Right now, if you come into the emergency room for something, a pain in your belly, you're going to get a CAT scan pretty much automatically because the doctor is afraid of being sued. And it doesn't cost him anything, it doesn't cost the patient anything, he's going to order a CAT scan, he's going to order the x-ray, he's going to order a lot of tests just to protect himself. These are some of the hidden costs of malpractice that people don't really think about. They just think about the cost of malpractice as simply the cost of the doctor's insurance, which can be expensive.
Right now, different States will have different abilities to attract physicians because they have different means of dealing with malpractice. But I think that for the patient, really, we need to have a better system where they get compensated faster and with less aggravation than the system we have now.
So, I think the main thing that we're talking about on this side, we talk about health care reform, is to talk about having a conversation with the American people. Maybe you don't agree with some of these ideas on how to make our health care system better and more efficient. Well, I can understand that. Let's have a conversation. Let's decide how we can do it better.

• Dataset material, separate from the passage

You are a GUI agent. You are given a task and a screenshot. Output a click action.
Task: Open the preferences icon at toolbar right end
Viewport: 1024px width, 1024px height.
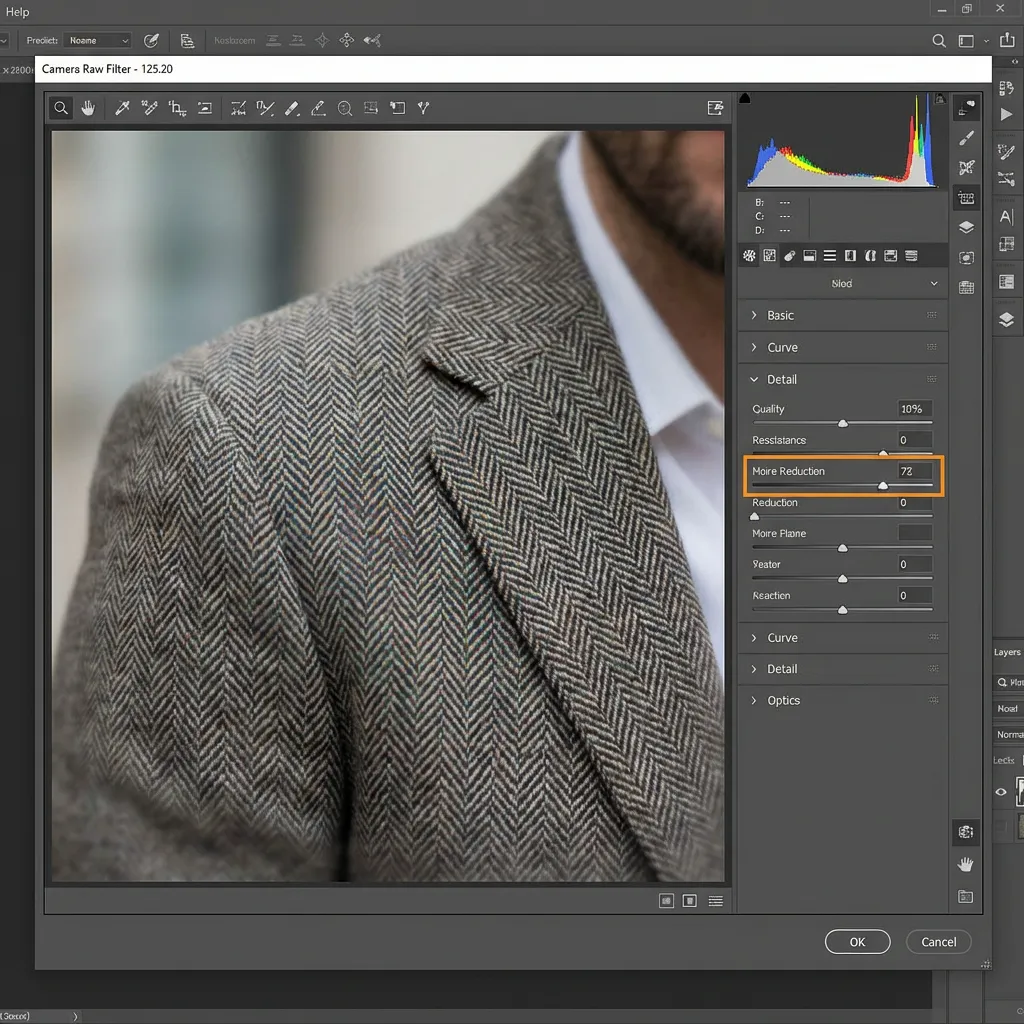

Let's try a pilot program in one State. Let's allow States to experiment in how to do things. Let's not write a bill of 2,700 pages in the middle of the night that nobody read and then put it on the American people and say it's going to be great, but we don't know what's in it because we haven't read it, and then go through the next 2 1/2 years realizing that it's a mistake. I mean, there definitely needs to be room for improvement in our system, but can't we have this conversation in an open fashion? I think a lot of people even on the other side would realize that, hey, we made a mistake, but isn't it more important to admit that we made a mistake and try to move forward in a fashion that actually cuts cost? We see it's not cutting costs. It's been devastating to the American economy.
I've talked to small business owners across my district over the past 2 years and they say the same things again and again: There's regulations cost us money and our health care cost us money; it's going to make us not be able to hire more people.

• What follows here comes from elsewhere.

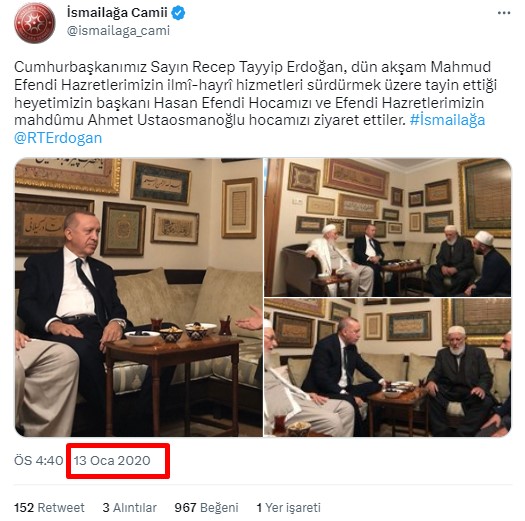Viewport: 525px width, 521px height.
Task: Open the bottom-right photo of the tweet
Action: [388, 367]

So I think we've made some real mistakes here in the past, but now is the time to address them and move forward and try to make some commonsense decisions. Frankly, I'm happy to hear from people with ideas. I hear ideas from people all the time in the district that really make some sense and are certainly worth trying out.
So with that, I want to thank the members of the Physicians Caucus that were here this evening for our evening hour, and I yield back the balance of my time.